Bills introduced in Alabama, Florida, Indiana, Iowa, Kentucky, Missouri, New Hampshire, New York, Oklahoma, and South Carolina “contain unconstitutional bans on what can be taught in college classrooms,” writes FIRE’s Joe Cohn, who adds that “they must not be enacted in their current form.”
While legislators have “broader (but not unlimited) authority to set K-12 curriculum,” Cohn writes, “the First Amendment and the principles of academic freedom prevent the government from banning ideas from collegiate classrooms.”
Iowa’s House File 222 and Oklahoma’s House Bill 2988 would reduce state funding to public universities that teach American history with the use of The 1619 Project, a controversial collection of essays that attempts to “reframe the country’s history by placing the consequences of slavery and the contributions of black Americans at the very center of the United States’ national narrative,” John McWhorter wrote for Reason.
“The general assembly has a strong interest in promoting an accurate account of this nation’s history through public schools and forming young people into knowledgeable and patriotic citizens,” H.F. 222 reads.
Although Oklahoma already passed a bill that regulated speech regarding race and gender in educational settings in 2021, Rep. Jim Olsen (R–Roland) claims that it wasn’t as effective as intended. “I think one thing that we learned in that bill, is that we didn’t have any teeth to it,” he said to ABC News (KTUL)
Schools in Oklahoma that include The 1619 Project in the curriculum would face up to a 10 percent reduction in state funding.
In a move similar to Oklahoma, South Carolina’s state legislature wants to ban teaching “any of the tenets” of critical race theory in colleges. The bill, H4799, would also ban the use of The 1619 Project in teaching.

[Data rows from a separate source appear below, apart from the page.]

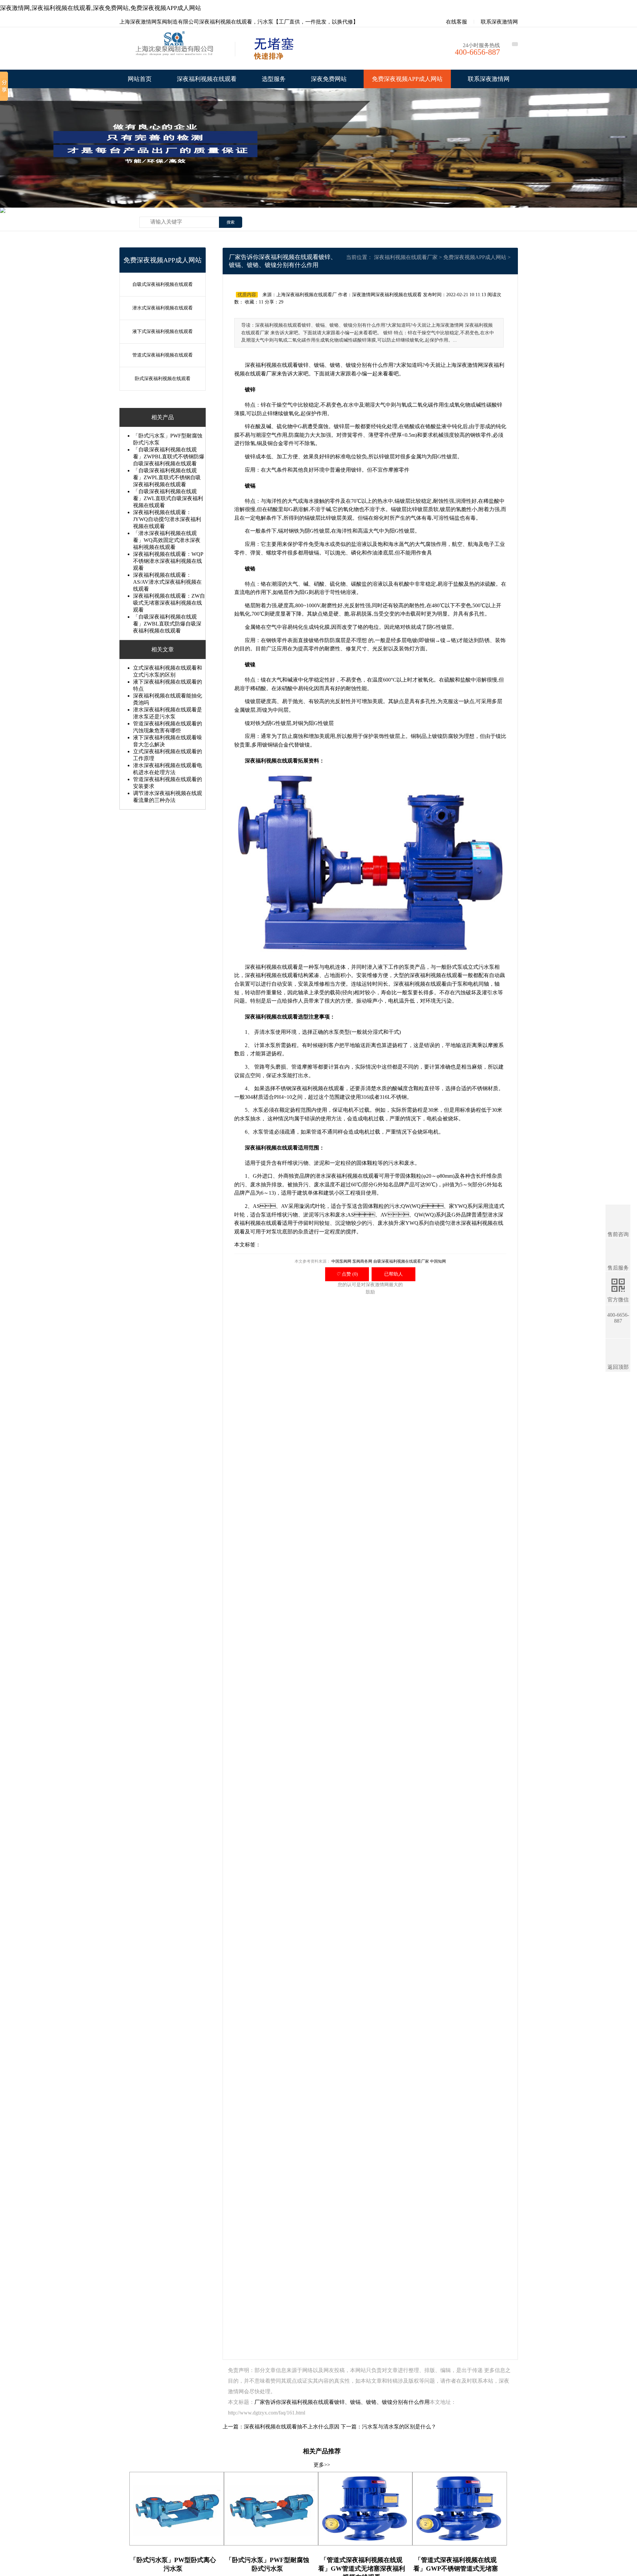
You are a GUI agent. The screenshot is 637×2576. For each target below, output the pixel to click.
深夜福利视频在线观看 (207, 79)
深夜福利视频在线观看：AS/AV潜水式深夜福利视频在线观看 (167, 582)
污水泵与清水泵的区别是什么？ (399, 2426)
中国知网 (438, 1261)
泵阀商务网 (362, 1261)
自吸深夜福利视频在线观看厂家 (401, 1261)
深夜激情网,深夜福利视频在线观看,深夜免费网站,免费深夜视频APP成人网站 (100, 8)
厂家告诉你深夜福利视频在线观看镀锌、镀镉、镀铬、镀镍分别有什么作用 (342, 2402)
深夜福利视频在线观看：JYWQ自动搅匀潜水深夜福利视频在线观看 (167, 519)
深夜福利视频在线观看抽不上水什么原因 (291, 2426)
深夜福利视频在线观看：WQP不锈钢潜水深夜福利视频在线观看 (168, 561)
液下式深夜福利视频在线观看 (162, 331)
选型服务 (274, 79)
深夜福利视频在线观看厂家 (406, 257)
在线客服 (456, 22)
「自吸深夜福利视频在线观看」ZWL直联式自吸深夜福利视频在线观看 (168, 498)
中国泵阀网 (341, 1261)
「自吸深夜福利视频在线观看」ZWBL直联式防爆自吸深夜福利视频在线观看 (167, 623)
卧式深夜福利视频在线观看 (162, 378)
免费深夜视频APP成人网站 (407, 79)
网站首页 (140, 79)
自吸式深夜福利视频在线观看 (162, 284)
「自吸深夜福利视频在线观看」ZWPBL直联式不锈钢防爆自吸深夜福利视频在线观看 (168, 456)
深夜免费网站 (329, 79)
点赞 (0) (347, 1274)
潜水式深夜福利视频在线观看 (162, 307)
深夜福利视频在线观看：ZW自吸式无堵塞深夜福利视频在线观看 (169, 603)
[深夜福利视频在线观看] (176, 50)
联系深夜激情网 (499, 22)
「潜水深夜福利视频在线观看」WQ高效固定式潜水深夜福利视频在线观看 (166, 540)
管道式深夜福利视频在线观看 (162, 355)
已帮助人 (393, 1274)
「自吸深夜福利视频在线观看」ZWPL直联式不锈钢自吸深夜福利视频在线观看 (167, 477)
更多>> (322, 2465)
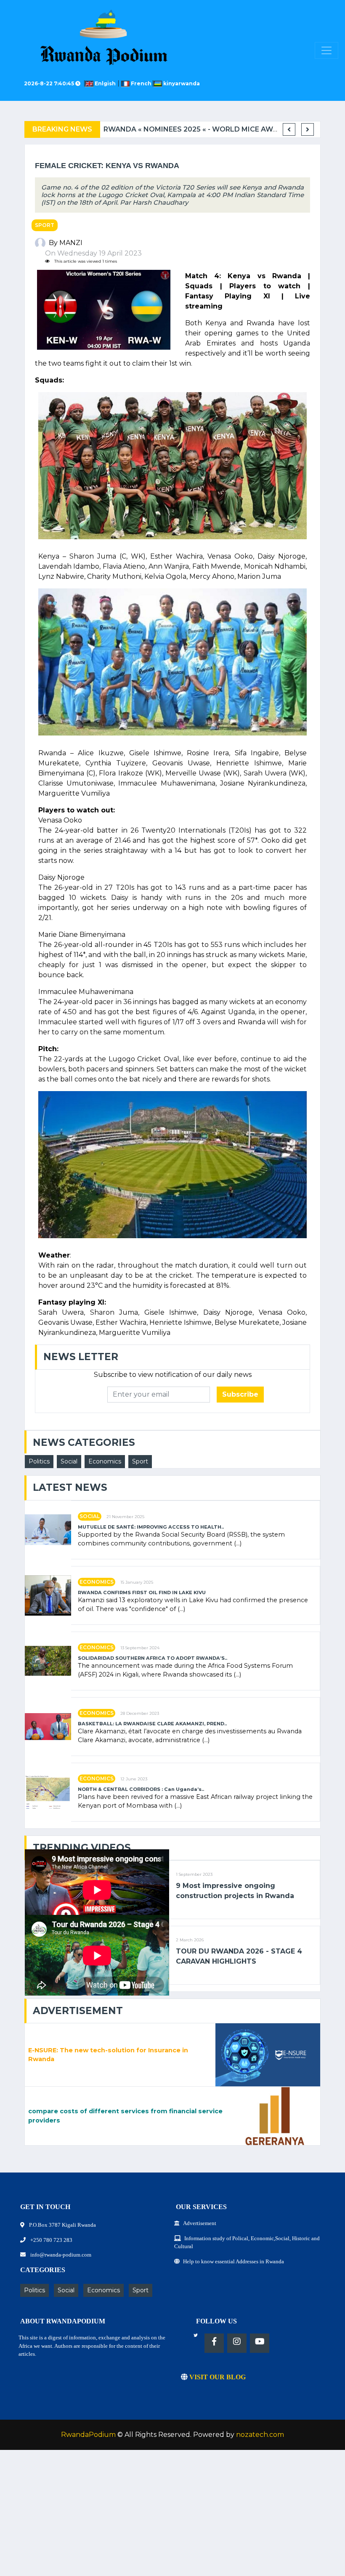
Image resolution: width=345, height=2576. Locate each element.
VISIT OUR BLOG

Alabama’s House Bill 11 would prohibit colleges from teaching certain concepts regarding race or sex, such as critical race theory. “This bill would also require public K-12 schools and public institutions of higher education to terminate the employment of any employees who violate its provisions,” the legislation reads.
Kentucky Republicans introduced House Bill 18 on January 4. The bill prohibits “classroom instruction or discussion that promotes designated concepts related to race, sex, and religion.” H.B. 18 extends the regulation of race-related concepts to higher education that was originally restricted to K-12 in House Bill 14.
“It has been decades since there was any question that government bans on what can be taught in college classes are unconstitutional,” FIRE’s Cohn writes. He points to the landmark 1957 case of Sweezy v. New Hampshire, in which the Supreme Court affirmed the right of academic freedom in higher education.
“To impose any strait jacket upon the intellectual leaders in our colleges and universities would imperil the future of our Nation,” the opinion reads. “No field of education is so thoroughly comprehended by man that new discoveries cannot yet be made. Particularly is that true in the social sciences, where few, if any, principles are accepted as absolutes. Scholarship cannot flourish in an atmosphere of suspicion and distrust.”
While there are numerous reasons to not treat The 1619 Project as a stand-alone source for American history, students do not need to be protected from its ideas. Academia is, in fact, an ideal setting to engage critically with its claims. As for “promoting an accurate account of this nation’s history,” as Iowa’s bill and several others claim to do, that requires acknowledging and respecting the constitutional protections afforded to speakers on college campuses.